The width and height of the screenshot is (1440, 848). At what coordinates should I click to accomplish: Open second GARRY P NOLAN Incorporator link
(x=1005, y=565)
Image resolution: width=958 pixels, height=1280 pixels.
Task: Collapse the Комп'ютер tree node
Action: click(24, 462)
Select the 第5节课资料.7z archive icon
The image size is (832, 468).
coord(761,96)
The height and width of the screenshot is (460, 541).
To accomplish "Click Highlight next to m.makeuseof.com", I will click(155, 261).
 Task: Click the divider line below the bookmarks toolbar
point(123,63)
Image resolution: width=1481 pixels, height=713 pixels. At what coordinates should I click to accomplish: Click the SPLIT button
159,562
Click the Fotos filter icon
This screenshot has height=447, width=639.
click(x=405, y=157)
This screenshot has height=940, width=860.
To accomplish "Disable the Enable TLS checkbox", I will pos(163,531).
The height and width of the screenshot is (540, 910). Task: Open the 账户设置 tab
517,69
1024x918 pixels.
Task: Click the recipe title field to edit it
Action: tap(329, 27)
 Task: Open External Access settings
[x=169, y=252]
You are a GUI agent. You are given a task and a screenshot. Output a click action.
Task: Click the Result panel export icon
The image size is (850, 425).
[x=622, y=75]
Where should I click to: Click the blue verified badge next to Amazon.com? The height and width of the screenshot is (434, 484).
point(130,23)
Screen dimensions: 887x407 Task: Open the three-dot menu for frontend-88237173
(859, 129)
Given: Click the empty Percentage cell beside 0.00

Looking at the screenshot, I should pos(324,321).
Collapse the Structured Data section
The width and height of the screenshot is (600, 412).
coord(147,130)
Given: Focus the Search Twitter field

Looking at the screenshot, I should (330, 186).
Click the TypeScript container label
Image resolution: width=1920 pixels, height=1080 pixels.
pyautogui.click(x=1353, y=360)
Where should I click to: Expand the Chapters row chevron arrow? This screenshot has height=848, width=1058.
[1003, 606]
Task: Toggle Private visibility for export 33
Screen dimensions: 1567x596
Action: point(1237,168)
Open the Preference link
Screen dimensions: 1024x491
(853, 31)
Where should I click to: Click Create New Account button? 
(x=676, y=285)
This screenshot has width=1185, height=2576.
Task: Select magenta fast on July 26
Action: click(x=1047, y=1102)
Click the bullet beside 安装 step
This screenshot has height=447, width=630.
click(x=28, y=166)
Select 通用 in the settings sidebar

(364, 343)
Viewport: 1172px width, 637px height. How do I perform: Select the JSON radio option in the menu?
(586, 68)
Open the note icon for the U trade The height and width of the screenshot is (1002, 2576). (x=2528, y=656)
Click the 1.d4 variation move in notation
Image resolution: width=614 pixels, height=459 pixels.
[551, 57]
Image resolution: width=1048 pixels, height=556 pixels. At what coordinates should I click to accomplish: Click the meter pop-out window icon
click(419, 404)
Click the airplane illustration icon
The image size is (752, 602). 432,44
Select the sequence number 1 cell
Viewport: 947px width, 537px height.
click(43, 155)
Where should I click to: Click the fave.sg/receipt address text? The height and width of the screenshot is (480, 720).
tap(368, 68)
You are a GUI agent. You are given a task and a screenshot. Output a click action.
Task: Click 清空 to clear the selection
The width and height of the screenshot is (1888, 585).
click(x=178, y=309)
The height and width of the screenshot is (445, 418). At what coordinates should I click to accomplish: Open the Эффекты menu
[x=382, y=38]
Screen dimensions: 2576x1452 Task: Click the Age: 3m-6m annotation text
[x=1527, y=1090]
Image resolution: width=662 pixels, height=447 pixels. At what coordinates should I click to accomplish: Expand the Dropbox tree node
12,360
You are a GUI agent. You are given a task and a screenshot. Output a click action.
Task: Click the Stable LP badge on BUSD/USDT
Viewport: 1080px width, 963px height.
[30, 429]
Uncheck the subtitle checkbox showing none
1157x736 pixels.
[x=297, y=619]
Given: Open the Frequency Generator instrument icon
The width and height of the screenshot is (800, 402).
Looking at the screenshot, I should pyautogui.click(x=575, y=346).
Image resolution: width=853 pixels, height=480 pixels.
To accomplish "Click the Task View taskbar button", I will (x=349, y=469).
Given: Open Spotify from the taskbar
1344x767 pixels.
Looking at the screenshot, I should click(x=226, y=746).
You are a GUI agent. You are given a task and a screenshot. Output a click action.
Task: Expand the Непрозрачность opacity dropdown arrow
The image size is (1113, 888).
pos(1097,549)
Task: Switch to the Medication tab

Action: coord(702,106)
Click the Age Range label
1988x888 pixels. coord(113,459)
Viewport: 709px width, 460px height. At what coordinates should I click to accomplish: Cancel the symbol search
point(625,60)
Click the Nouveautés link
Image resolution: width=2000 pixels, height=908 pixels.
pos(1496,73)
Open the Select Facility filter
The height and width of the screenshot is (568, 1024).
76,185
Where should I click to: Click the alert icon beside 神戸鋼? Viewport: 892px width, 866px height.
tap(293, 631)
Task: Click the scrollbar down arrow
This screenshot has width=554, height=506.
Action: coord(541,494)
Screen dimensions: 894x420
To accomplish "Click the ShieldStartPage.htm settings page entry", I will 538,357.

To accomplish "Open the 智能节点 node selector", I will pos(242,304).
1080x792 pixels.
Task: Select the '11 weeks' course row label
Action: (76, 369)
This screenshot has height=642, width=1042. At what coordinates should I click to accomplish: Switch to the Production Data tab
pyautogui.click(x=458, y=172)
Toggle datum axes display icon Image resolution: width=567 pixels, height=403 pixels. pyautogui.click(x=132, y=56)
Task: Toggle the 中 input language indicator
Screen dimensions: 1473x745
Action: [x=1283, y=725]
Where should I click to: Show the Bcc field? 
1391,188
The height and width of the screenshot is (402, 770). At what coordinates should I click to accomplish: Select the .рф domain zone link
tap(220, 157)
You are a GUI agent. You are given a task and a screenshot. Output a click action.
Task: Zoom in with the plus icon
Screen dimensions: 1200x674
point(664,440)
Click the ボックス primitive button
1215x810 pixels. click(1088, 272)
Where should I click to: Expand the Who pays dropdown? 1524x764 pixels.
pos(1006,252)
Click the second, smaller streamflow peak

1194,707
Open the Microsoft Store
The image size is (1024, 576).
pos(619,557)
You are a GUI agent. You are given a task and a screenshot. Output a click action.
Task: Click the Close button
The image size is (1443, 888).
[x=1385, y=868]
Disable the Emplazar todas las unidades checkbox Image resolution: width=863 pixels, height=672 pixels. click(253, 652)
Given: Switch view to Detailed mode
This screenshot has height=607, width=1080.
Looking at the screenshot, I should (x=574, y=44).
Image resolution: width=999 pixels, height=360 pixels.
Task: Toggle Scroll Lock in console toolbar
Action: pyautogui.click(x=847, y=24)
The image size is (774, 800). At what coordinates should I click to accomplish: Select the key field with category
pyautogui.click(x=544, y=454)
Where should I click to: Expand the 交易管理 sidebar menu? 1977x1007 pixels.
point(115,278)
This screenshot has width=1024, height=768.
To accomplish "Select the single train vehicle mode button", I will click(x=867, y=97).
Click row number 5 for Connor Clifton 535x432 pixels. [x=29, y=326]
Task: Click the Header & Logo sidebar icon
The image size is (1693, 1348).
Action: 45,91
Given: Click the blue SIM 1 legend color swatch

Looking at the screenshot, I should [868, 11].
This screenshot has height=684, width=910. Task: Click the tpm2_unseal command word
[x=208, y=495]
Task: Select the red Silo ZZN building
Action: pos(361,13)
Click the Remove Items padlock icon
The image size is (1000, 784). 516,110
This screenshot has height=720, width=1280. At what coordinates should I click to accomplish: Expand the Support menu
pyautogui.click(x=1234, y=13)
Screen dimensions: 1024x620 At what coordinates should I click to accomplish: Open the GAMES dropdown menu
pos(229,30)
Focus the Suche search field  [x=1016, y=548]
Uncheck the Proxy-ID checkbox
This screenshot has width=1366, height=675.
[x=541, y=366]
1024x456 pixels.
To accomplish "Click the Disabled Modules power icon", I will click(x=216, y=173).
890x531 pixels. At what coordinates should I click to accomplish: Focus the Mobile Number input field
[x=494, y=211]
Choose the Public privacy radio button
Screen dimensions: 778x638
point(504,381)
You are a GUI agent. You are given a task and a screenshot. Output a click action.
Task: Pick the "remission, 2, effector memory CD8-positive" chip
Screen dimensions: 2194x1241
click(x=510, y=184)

========================

*WHAT IS BEING ASKED*: Copy out every line of the data that includes the word "taskbar".

*SOLVED PROBLEM*:
To accomplish "Click the Task View taskbar button", I will (x=349, y=469).
Given: Open Spotify from the taskbar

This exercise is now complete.